The worst part of carriers, even if we accept that carrier-launched planes are not the most efficient or effective manner of attack in the future, is that they will grow increasingly vulnerable. Eventually, an enemy will develop a network even if it only covers their immediate area or is limited in scope. The problem of defending in a networked environment will be brutally apparent to the Navy if it fights an enemy possessing a similar attack network which will seek the high value target of an aircraft carrier. If the Navy's carriers enter an enemy grid to come within striking range, they will no longer have the safety of getting lost in the vastness of the oceans. Nor can large carriers be made stealthy enough to remain obscured within an enemy grid. They will need to dash to striking range, strike, and get out before being struck themselves.
When the Navy faces such an enemy, the carriers will be a tremendously important "something" to America, and the loss of even one will shock the American public and might well stop the war if fighting for anything short of a vital American interest. Setting a carrier afire will make excellent CNN footage.
A network does not need a high value asset.
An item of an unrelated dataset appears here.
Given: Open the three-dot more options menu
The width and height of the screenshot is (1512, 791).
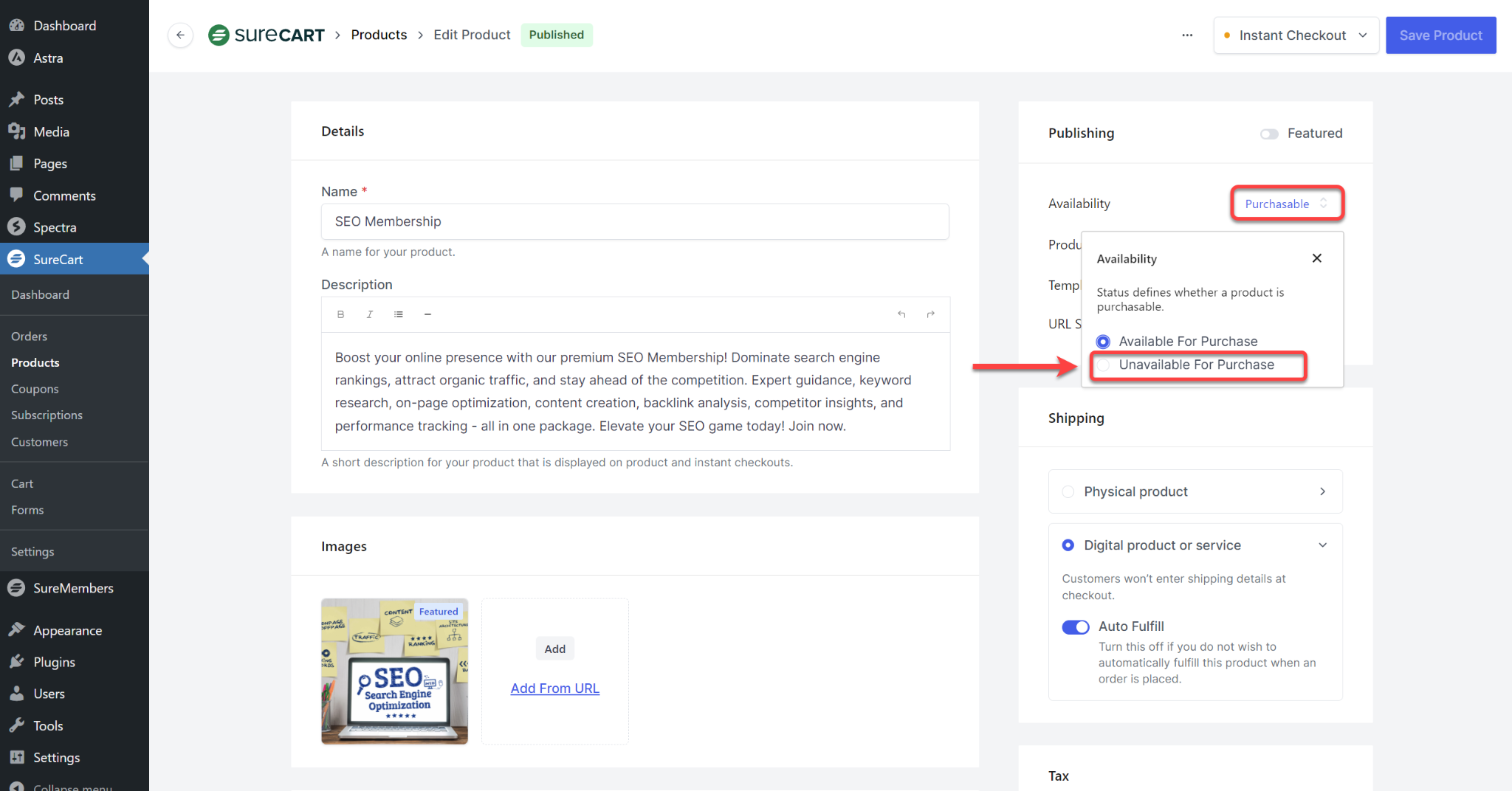Looking at the screenshot, I should click(x=1186, y=35).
Certainly, it is true that network-centric warfare defenses can bring dispersed air defenses together to defend the carrier (if they have sufficiently long range) but why expend that effort? In a developed networked force, the aircraft carrier adds little that numerous smaller platforms cannot provide and only represents a potential loss of great propaganda value.
The emergence of network-centric warfare does not mean the near-term obsolescence of large aircraft carriers. They represent large investments and there is no need to simply retire them any time soon. The useful roles for these aircraft carriers will diminish in time, however, beginning with the forward presence role. As I noted, we've already altered our naval presence from rotating a couple carriers to forward location in favor of being able to surge a large number in a crisis. In a peacetime operating routine, aircraft carriers that sail in another nation's surveillance and strike network will be vulnerable to a bolt from the blue and may actually invite war rather than deter it. Only against enemies incapable of striking them--as was the case in both Afghanistan and Iraq--will carriers retain their power to inflict punishing destruction.
Our carriers may become the aging gunslingers relying on their reputation from the glory days. As strike platforms in the Navy's network, aircraft carriers will retain a role far decades to come, but even in this role they will face limits. The Navy will need to keep them far from the enemy, closing the range only to strike.
Carriers are the ultimate in platform-centric warfare--even with unmanned aerial combat vehicles. But network-centric warfare is our Navy's future. The gun-armed surface warship, dispersed physically but networked to mass effect at sea or against targets on land, will keep our Navy dominant as it has been for more than sixty years. I love our carriers and their historic exploits are thrilling. But we cannot hang on to them forever when new platforms for a new network are built.
I almost feel sorry for our potential enemies who try to match our carriers (at great expense) just as we supplant them.